Six weeks later, he was involved in a very bad car accident.

Beginning Anew

“I didn’t think I’d walk again,” Smith said, adding that to date he has undergone more than 16 surgeries. “I’ve got a spinal cord stimulator and a pain pump. And I remember laying in the hospital bed in the living room. I was in that thing for years; couldn’t get out of it. And I remember saying to myself, ‘What are you going to do?’”

He knew he could not longer work at his shops due to his new physical limitations.

Not someone used to sitting still, Smith began to build a new business right from his hospital bed, eventually transitioning to a wheelchair. He had the idea of creating his detailing product, though without a background in chemistry he faced a large learning curve.

But learning daily on the job, he became an expert. He tried a number of materials, testing them on every available surface.

When F11 proved to be the product he’d worked so hard to create, Smith began selling at events, such as the popup sales in his garage. As the business grew, so did the TopCoat line of products.
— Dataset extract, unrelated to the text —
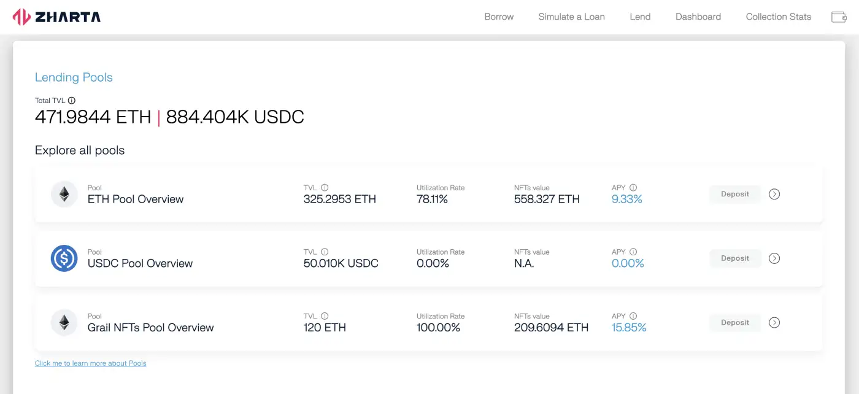Go to Simulate a Loan

(571, 17)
Smith has asked his customers what they would like to see, and many recommended TopCoat make a glass cleaner — though F11 works well on glass.

That resulted in Gla-C, which is water-based, easy to apply and doesn’t streak.

Today, TopCoat also produces F11PRO; Crystaleen, a professional ceramic coating; Spritz, an easy, one-step application that enhances the existing surface; Polywash, which offers commercial-grade car wash technology; TireDress, which blackens tires and adds a light sheen; TopCoat HPS, for use in the home; UnCoat, which easily removes waxes, water-based sealers and several solvent-based coatings; SapErase, which is designed to remove sap; GunArmor, a unique gun cleaner and polish for weapons; and microfiber towels.

Auto Show

Smith said he was excited about the Ponte Vedra Auto Show, which will be held Nov. 13 at Nocatee Station Field. TopCoat will do demonstrations and give out free product.

Smith said he wanted TopCoat to be to the Ponte Vedra Auto Show what Hagerty is to “The Amelia.” He was impressed with Justin Felker, auto show president, and Michael Simpson, director of business development for the show, when they met earlier in the year.

“I could see that they were just genuinely good guys,” he said. “Good people.”

He said he didn’t want to be “just a sponsor.”

“I want to be a partner,” he said. “I want to be invested in the most significant possible way my company can be.”